I ordered a Bud Light (the least offensive of the on tap offerings), and headed to a table with a nearby outlet. Within minutes, I was engrossed in my usual rounds through the on-line political arena; looking for news, rumors and analysis. I am an addict. But to me, politics matters.
About halfway through the Bud, I looked up from the screen and noticed where I really was for the first time.
As I often do in unfamiliar locales, I began to imagine the lives behind the strange faces. In this case, the faces of the people who sat at the bar and in the restaurant. There was the group of seven just-turned-twenty-ones at a table to my right. It was one of those “high” bar tables that required stools to be useful…and they seemed to be making good use of it as the top was littered with empty pitchers and full ashtrays (smoking is still permitted in Tennessee bars). The three girls and four boys were flirting, kissing and grabbing their way to a merry drunken late night. Carefree. Young. Reckless.
To my left were the professional travelers. Ties loosened at the neck and paying with company credit cards…sharing dirty jokes. Black loafers. Tassels. Cuffed slacks.
There were the assorted mix of couples, drinkers, long hairs, frat boys, bar fly girls, waitresses and bartenders sharing this smoky, loud, ’80’s country music filled, totally American, Tennessee roadside watering hole. I guessed I was one of about 60 in the NASCAR that night. I felt totally out of place, and yet, at the same time, wonderfully at home.
I wondered what was important to all these people. What did they do with their time? How did they spend their obviously hard-earned money? How did they make decisions? I began to speculate some mental answers.

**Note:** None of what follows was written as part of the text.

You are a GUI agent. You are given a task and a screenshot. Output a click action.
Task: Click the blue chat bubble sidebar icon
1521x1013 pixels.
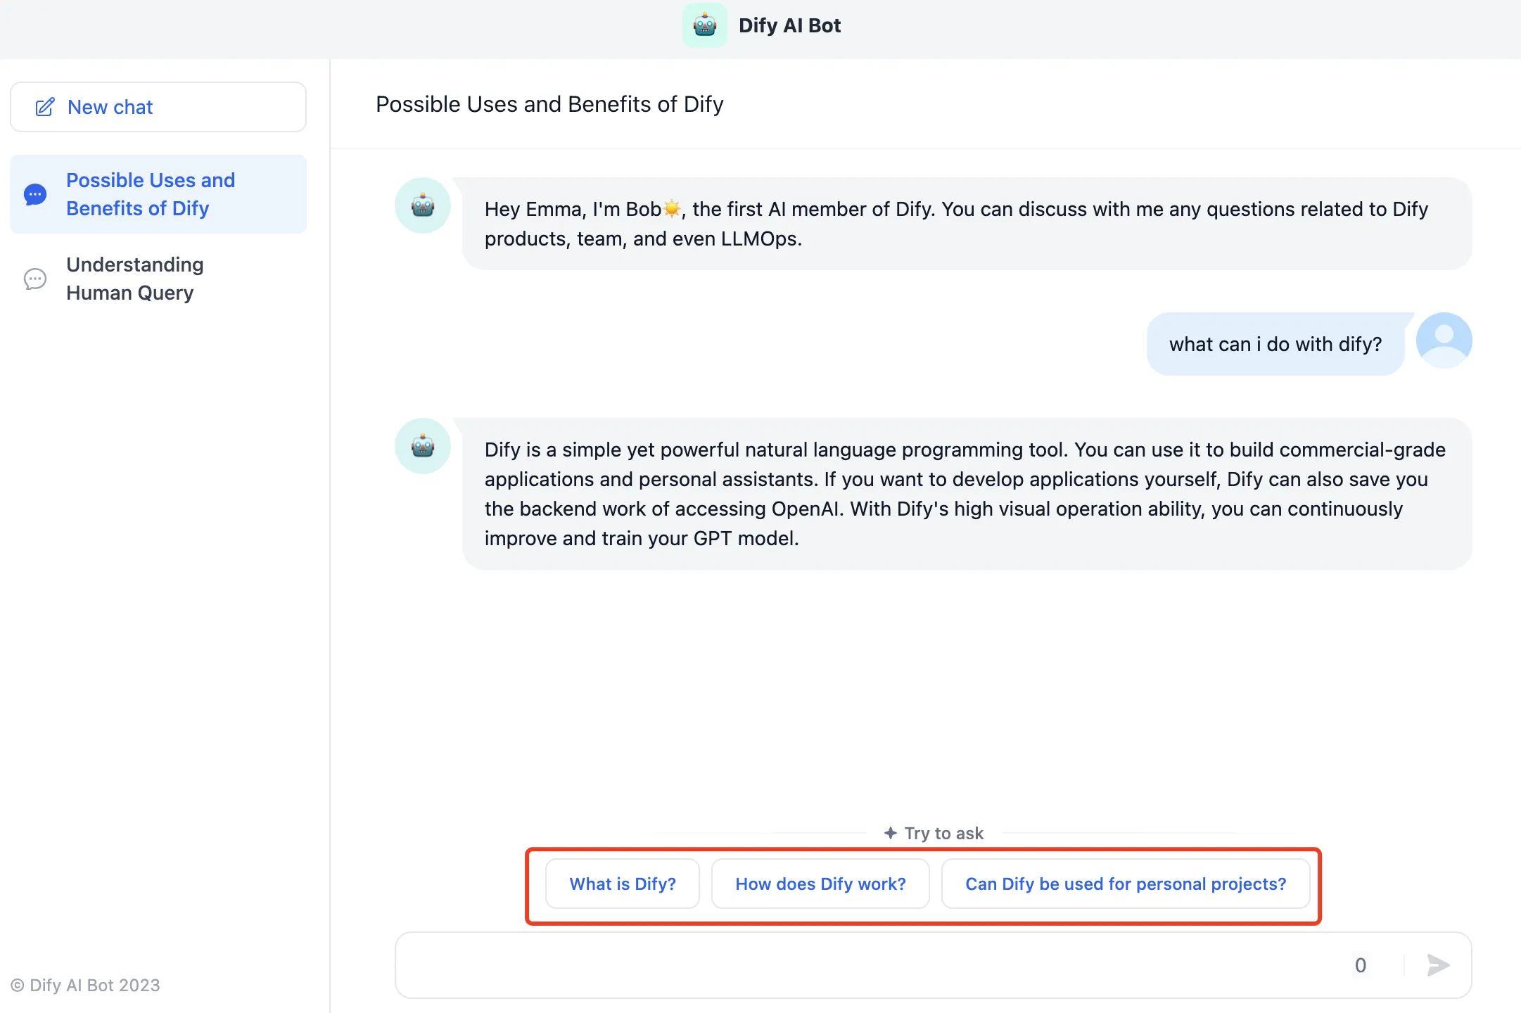click(35, 194)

Let me see. Gas on the way down here was averaging about $3.00 a gallon. Lots of pickups outside getting 14 MPG. That must matter to everyone here. And lots of these folks have kids…so education and child care are big. Rent for some, mortgages for others. Interest rates. And credit cards. Yup. Lots of credit cards with high interest rates. Health care. I wonder if they have health care. Statistics say that one in six of them have no insurance. I bet more than half of this group has a family member or friend or knows someone now in Iraq…so that’s a big issue. Group at the bar looks like they work local construction. Work boots. Carpenter’s pencil behind the ear of the guy in the “Redneck Wreckin’ Crew” tee-shirt. Small business workers then. Payroll and housing market trends. Traveling professionals? Sales? Profit margins and economic growth must be important.
The waitress came on by to pick up my empty and looked over my shoulder at the laptop screen. “Not many come in here and look at a computer,” she said. What are ya looking at?” she asked.
“Oh, just reading up on some politics. I follow politics.” I said.
“Oh, I don’t give that any mind. Want another one?”
“Sure. Do you vote?” I asked.
“Nope. Never voted in my life. Never will. It don’t matter. I’ll be right back, Hon.” She skirted her way through the tables to the bar.
When she came back, I thanked her, but before she left, I said, “You know, politics is important.”
“No it ain’t,” she said smiling. “Nothin’ they do in Washington affects me at all. Why should I care?” she said as she made change and disappeared around the corner. I wondered how many people in the NASCAR Grille that night felt the same way.